Planchée
(AEPEM, AEPEM 19/03)
Een potige, wat aan de Auvergne refererende, soms rauwe touche door Emmanuelle Bouthillier van haar viool (ook zang en voeten) en Yannick Laridon (diatonisch accordeon) vormen, samen met de ritmieke contrabas van Dylan James (ook zang), de basis voor een stevige portie balfolk uit Haute-Bretagne, samengebracht op een behoorlijk gedocumenteerde cd.

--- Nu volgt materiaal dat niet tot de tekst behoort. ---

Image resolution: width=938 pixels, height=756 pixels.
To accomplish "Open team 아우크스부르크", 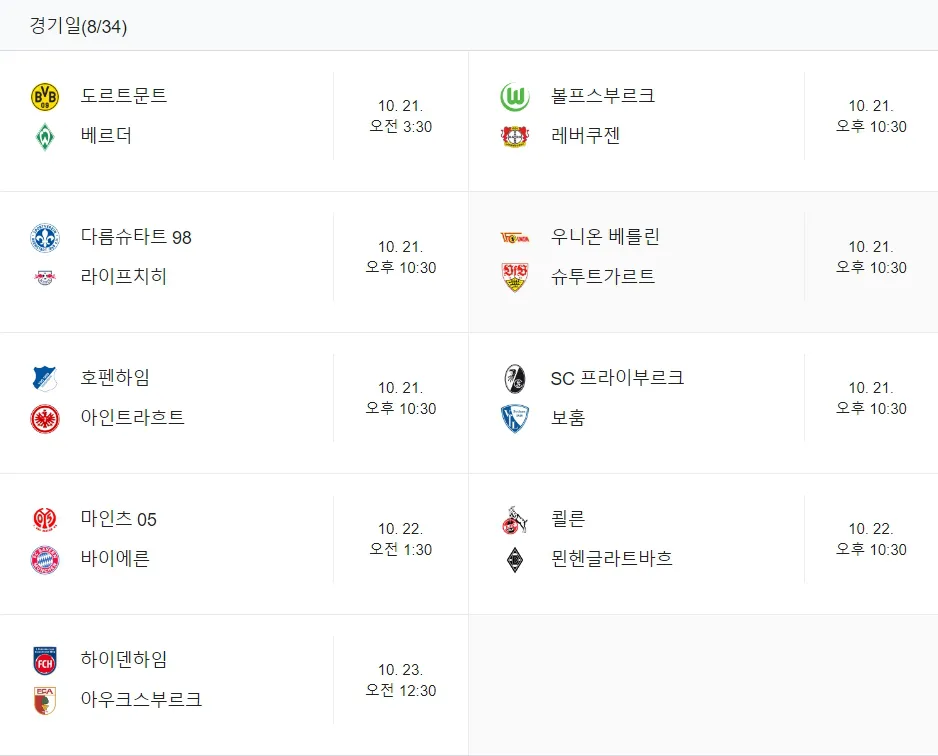I will click(x=141, y=699).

De hier gebrachte nummers werden immers teruggevonden in diverse privéverzamelingen. Uiteraard zijn er verschillende heel courante dansvormen terug te vinden, zoals in de openende polka Le Limousin. Daarnaast zijn er enkele avant-deux, een avant-deux de travers, sterk gedragen door de trekzak, waarbij de viool zich heel frivool komt mengen en wat verder een ronkende avant-deux de long, met Les Petits Oignons, waar ook gaste Marthe Tourret (viool, zang, voeten) zich in de strijd gooit, en een niet conventionele solopartij van de contrabas de inzet levert. Deze laatste, heel percussief benut, doet dit nog eens over in de mazurka La Limonade de sureau.
Boeiend is ook Les Filles de Langast, een suite du Mené met een ingezongen ronde en bal. Naast een instrumentale maraîchine is ook de ridée La forge, waar ze de vrijheid namen aan het ietwat mysterieuze slot van de tekst van Léon Lecointre nog een nieuw verhaal te breien, heel bekoorlijk, niet in het minst door de samenzang van Emmanuelle en Dylan.
De extra viool van Marthe is zeker ook welkom in nummers als de Scottiche à Leffondré, die tot het vioolrepertoire van de gelijknamige familie behoorde, en de passepied Aux riches je les vends. De afsluitende, eveneens gezongen tour Limas vormt evenzeer een toppertje. Opvallend is het hoe ze erin slagen om vanuit zuivere akoestische benadering van viool, trekzak en contrabas steeds opnieuw een klank te scheppen die de ruimte volledig vult.